* [WHAT YOU NEED TO DO]: A word-for-word printout of the listing below is needed.

* [PROVIDED RECORDS]:
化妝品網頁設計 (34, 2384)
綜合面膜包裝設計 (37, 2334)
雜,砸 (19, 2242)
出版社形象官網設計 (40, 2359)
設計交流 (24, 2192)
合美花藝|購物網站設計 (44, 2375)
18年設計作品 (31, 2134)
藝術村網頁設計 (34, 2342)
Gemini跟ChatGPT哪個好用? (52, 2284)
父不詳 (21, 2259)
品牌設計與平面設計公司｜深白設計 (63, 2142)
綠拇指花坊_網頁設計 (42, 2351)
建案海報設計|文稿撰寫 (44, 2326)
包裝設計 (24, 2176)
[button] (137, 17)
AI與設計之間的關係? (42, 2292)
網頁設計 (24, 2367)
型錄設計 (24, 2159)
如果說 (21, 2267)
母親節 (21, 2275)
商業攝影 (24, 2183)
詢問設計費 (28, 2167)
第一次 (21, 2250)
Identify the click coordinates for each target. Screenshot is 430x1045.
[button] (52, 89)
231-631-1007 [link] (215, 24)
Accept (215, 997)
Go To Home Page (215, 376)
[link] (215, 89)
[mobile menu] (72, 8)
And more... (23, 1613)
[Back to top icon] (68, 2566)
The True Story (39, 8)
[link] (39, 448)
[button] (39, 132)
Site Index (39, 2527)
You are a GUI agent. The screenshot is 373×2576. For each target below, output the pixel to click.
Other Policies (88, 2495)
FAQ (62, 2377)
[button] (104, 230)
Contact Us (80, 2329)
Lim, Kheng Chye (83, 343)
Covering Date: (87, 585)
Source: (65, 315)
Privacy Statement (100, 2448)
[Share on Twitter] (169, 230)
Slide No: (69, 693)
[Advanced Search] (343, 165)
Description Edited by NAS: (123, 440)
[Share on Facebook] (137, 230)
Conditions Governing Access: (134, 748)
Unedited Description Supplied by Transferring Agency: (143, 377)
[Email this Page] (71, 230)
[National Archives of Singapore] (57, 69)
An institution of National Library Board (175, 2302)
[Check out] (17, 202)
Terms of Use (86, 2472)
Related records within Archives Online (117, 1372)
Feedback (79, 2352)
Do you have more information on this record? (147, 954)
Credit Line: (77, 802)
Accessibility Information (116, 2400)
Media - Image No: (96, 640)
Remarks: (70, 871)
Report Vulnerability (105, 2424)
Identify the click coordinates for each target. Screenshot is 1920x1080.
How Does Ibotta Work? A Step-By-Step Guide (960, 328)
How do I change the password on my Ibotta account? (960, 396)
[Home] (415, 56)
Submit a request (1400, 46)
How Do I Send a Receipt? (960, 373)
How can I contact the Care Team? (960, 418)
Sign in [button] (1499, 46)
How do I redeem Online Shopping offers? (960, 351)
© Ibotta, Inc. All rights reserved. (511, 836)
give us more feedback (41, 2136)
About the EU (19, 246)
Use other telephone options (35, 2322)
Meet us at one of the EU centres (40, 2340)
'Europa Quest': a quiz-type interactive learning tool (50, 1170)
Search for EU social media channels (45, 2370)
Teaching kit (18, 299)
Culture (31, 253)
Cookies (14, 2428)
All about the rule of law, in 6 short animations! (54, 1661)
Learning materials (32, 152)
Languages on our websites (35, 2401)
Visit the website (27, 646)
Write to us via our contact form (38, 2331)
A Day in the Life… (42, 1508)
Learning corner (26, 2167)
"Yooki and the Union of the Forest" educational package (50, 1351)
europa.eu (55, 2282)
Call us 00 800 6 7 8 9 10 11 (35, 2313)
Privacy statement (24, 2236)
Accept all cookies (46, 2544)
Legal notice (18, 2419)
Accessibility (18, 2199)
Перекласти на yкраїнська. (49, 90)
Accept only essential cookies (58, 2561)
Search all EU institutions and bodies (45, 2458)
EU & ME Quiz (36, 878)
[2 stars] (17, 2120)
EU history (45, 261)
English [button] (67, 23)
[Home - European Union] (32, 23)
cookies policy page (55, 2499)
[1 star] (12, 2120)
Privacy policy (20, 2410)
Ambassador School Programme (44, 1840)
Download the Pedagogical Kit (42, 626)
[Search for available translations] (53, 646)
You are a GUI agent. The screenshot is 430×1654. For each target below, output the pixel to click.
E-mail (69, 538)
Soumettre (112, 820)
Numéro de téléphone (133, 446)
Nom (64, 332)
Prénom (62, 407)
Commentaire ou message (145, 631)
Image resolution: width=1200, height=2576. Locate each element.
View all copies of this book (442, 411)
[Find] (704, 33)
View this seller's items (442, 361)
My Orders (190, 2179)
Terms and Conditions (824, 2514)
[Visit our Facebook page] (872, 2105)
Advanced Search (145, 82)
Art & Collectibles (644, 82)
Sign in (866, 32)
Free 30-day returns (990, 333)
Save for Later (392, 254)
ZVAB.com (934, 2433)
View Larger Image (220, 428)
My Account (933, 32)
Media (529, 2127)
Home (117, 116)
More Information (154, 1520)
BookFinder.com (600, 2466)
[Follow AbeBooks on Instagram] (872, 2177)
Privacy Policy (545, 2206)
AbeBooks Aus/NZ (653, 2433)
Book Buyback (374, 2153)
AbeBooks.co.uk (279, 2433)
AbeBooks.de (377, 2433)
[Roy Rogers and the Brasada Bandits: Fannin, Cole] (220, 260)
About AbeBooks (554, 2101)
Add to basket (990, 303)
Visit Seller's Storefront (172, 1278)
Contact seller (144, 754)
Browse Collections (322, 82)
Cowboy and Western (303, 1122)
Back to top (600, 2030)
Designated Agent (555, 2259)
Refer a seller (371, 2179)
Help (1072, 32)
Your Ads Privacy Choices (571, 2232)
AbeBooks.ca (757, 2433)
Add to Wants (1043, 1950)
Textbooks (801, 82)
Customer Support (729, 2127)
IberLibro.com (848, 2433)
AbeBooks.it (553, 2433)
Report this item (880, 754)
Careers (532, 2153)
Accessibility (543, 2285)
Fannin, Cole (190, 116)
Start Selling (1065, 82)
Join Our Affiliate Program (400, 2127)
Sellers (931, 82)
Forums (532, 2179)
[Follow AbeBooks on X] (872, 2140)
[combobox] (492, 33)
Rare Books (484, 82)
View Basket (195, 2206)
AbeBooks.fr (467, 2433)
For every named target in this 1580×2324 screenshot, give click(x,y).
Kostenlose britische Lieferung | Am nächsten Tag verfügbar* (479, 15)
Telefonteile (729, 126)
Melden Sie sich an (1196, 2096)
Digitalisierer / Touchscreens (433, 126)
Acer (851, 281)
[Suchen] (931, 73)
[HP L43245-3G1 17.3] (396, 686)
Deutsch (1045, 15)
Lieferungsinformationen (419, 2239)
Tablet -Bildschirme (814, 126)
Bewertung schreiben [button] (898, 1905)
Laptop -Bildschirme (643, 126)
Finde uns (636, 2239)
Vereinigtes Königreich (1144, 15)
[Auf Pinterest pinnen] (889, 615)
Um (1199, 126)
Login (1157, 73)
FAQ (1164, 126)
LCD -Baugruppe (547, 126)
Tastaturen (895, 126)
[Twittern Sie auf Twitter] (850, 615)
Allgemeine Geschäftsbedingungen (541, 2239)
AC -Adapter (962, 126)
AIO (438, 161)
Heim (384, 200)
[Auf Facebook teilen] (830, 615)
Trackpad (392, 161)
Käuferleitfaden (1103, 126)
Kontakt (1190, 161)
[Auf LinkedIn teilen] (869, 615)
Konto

* [OUTPUT OF THE EXERCISE]:
化妝品網頁設計 (34, 2384)
綜合面膜包裝設計 (37, 2334)
雜,砸 (19, 2242)
出版社形象官網設計 (40, 2359)
設計交流 (24, 2192)
合美花藝|購物網站設計 (44, 2375)
18年設計作品 (31, 2134)
藝術村網頁設計 (34, 2342)
Gemini跟ChatGPT哪個好用? (52, 2284)
父不詳 (21, 2259)
品牌設計與平面設計公司｜深白設計 (63, 2142)
綠拇指花坊_網頁設計 (42, 2351)
建案海報設計|文稿撰寫 (44, 2326)
包裝設計 (24, 2176)
[button] (137, 17)
AI與設計之間的關係? (42, 2292)
網頁設計 (24, 2367)
型錄設計 (24, 2159)
如果說 (21, 2267)
母親節 (21, 2275)
商業攝影 (24, 2183)
詢問設計費 (28, 2167)
第一次 (21, 2250)
Identify the click coordinates for each target. Screenshot is 430x1045.
[button] (52, 89)
231-631-1007 [link] (215, 24)
Accept (215, 997)
Go To Home Page (215, 376)
[link] (215, 89)
[mobile menu] (72, 8)
And more... (23, 1613)
[Back to top icon] (68, 2566)
The True Story (39, 8)
[link] (39, 448)
[button] (39, 132)
Site Index (39, 2527)
You are a GUI agent. The screenshot is 373×2576. For each target below, output the pixel to click.
Other Policies (88, 2495)
FAQ (62, 2377)
[button] (104, 230)
Contact Us (80, 2329)
Lim, Kheng Chye (83, 343)
Covering Date: (87, 585)
Source: (65, 315)
Privacy Statement (100, 2448)
[Share on Twitter] (169, 230)
Slide No: (69, 693)
[Advanced Search] (343, 165)
Description Edited by NAS: (123, 440)
[Share on Facebook] (137, 230)
Conditions Governing Access: (134, 748)
Unedited Description Supplied by Transferring Agency: (143, 377)
[Email this Page] (71, 230)
[National Archives of Singapore] (57, 69)
An institution of National Library Board (175, 2302)
[Check out] (17, 202)
Terms of Use (86, 2472)
Related records within Archives Online (117, 1372)
Feedback (79, 2352)
Do you have more information on this record? (147, 954)
Credit Line: (77, 802)
Accessibility Information (116, 2400)
Media - Image No: (96, 640)
Remarks: (70, 871)
Report Vulnerability (105, 2424)
Identify the click coordinates for each target. Screenshot is 1920x1080.
How Does Ibotta Work? A Step-By-Step Guide (960, 328)
How do I change the password on my Ibotta account? (960, 396)
[Home] (415, 56)
Submit a request (1400, 46)
How Do I Send a Receipt? (960, 373)
How can I contact the Care Team? (960, 418)
Sign in [button] (1499, 46)
How do I redeem Online Shopping offers? (960, 351)
© Ibotta, Inc. All rights reserved. (511, 836)
give us more feedback (41, 2136)
About the EU (19, 246)
Use other telephone options (35, 2322)
Meet us at one of the EU centres (40, 2340)
'Europa Quest': a quiz-type interactive learning tool (50, 1170)
Search for EU social media channels (45, 2370)
Teaching kit (18, 299)
Culture (31, 253)
Cookies (14, 2428)
All about the rule of law, in 6 short animations! (54, 1661)
Learning materials (32, 152)
Languages on our websites (35, 2401)
Visit the website (27, 646)
Write to us via our contact form (38, 2331)
A Day in the Life… (42, 1508)
Learning corner (26, 2167)
"Yooki and the Union of the Forest" educational package (50, 1351)
europa.eu (55, 2282)
Call us 00 800 6 7 8 9 10 11 (35, 2313)
Privacy statement (24, 2236)
Accept all cookies (46, 2544)
Legal notice (18, 2419)
Accessibility (18, 2199)
Перекласти на yкраїнська. (49, 90)
Accept only essential cookies (58, 2561)
Search all EU institutions and bodies (45, 2458)
EU & ME Quiz (36, 878)
[2 stars] (17, 2120)
EU history (45, 261)
English [button] (67, 23)
[Home - European Union] (32, 23)
cookies policy page (55, 2499)
[1 star] (12, 2120)
Privacy policy (20, 2410)
Ambassador School Programme (44, 1840)
Download the Pedagogical Kit (42, 626)
[Search for available translations] (53, 646)
You are a GUI agent. The screenshot is 430×1654. For each target below, output the pixel to click.
E-mail (69, 538)
Soumettre (112, 820)
Numéro de téléphone (133, 446)
Nom (64, 332)
Prénom (62, 407)
Commentaire ou message (145, 631)
Image resolution: width=1200, height=2576. Locate each element.
View all copies of this book (442, 411)
[Find] (704, 33)
View this seller's items (442, 361)
My Orders (190, 2179)
Terms and Conditions (824, 2514)
[Visit our Facebook page] (872, 2105)
Advanced Search (145, 82)
Art & Collectibles (644, 82)
Sign in (866, 32)
Free 30-day returns (990, 333)
Save for Later (392, 254)
ZVAB.com (934, 2433)
View Larger Image (220, 428)
My Account (933, 32)
Media (529, 2127)
Home (117, 116)
More Information (154, 1520)
BookFinder.com (600, 2466)
[Follow AbeBooks on Instagram] (872, 2177)
Privacy Policy (545, 2206)
AbeBooks Aus/NZ (653, 2433)
Book Buyback (374, 2153)
AbeBooks.co.uk (279, 2433)
AbeBooks.de (377, 2433)
[Roy Rogers and the Brasada Bandits: Fannin, Cole] (220, 260)
About AbeBooks (554, 2101)
Add to basket (990, 303)
Visit Seller's Storefront (172, 1278)
Contact seller (144, 754)
Browse Collections (322, 82)
Cowboy and Western (303, 1122)
Back to top (600, 2030)
Designated Agent (555, 2259)
Refer a seller (371, 2179)
Help (1072, 32)
Your Ads Privacy Choices (571, 2232)
AbeBooks.ca (757, 2433)
Add to Wants (1043, 1950)
Textbooks (801, 82)
Customer Support (729, 2127)
IberLibro.com (848, 2433)
AbeBooks.it (553, 2433)
Report this item (880, 754)
Careers (532, 2153)
Accessibility (543, 2285)
Fannin, Cole (190, 116)
Start Selling (1065, 82)
Join Our Affiliate Program (400, 2127)
Sellers (931, 82)
Forums (532, 2179)
[Follow AbeBooks on X] (872, 2140)
[combobox] (492, 33)
Rare Books (484, 82)
View Basket (195, 2206)
AbeBooks.fr (467, 2433)
For every named target in this 1580×2324 screenshot, give click(x,y).
Kostenlose britische Lieferung | Am nächsten Tag verfügbar* (479, 15)
Telefonteile (729, 126)
Melden Sie sich an (1196, 2096)
Digitalisierer / Touchscreens (433, 126)
Acer (851, 281)
[Suchen] (931, 73)
[HP L43245-3G1 17.3] (396, 686)
Deutsch (1045, 15)
Lieferungsinformationen (419, 2239)
Tablet -Bildschirme (814, 126)
Bewertung schreiben [button] (898, 1905)
Laptop -Bildschirme (643, 126)
Finde uns (636, 2239)
Vereinigtes Königreich (1144, 15)
[Auf Pinterest pinnen] (889, 615)
Um (1199, 126)
Login (1157, 73)
FAQ (1164, 126)
LCD -Baugruppe (547, 126)
Tastaturen (895, 126)
[Twittern Sie auf Twitter] (850, 615)
Allgemeine Geschäftsbedingungen (541, 2239)
AC -Adapter (962, 126)
AIO (438, 161)
Heim (384, 200)
[Auf Facebook teilen] (830, 615)
Trackpad (392, 161)
Käuferleitfaden (1103, 126)
Kontakt (1190, 161)
[Auf LinkedIn teilen] (869, 615)
Konto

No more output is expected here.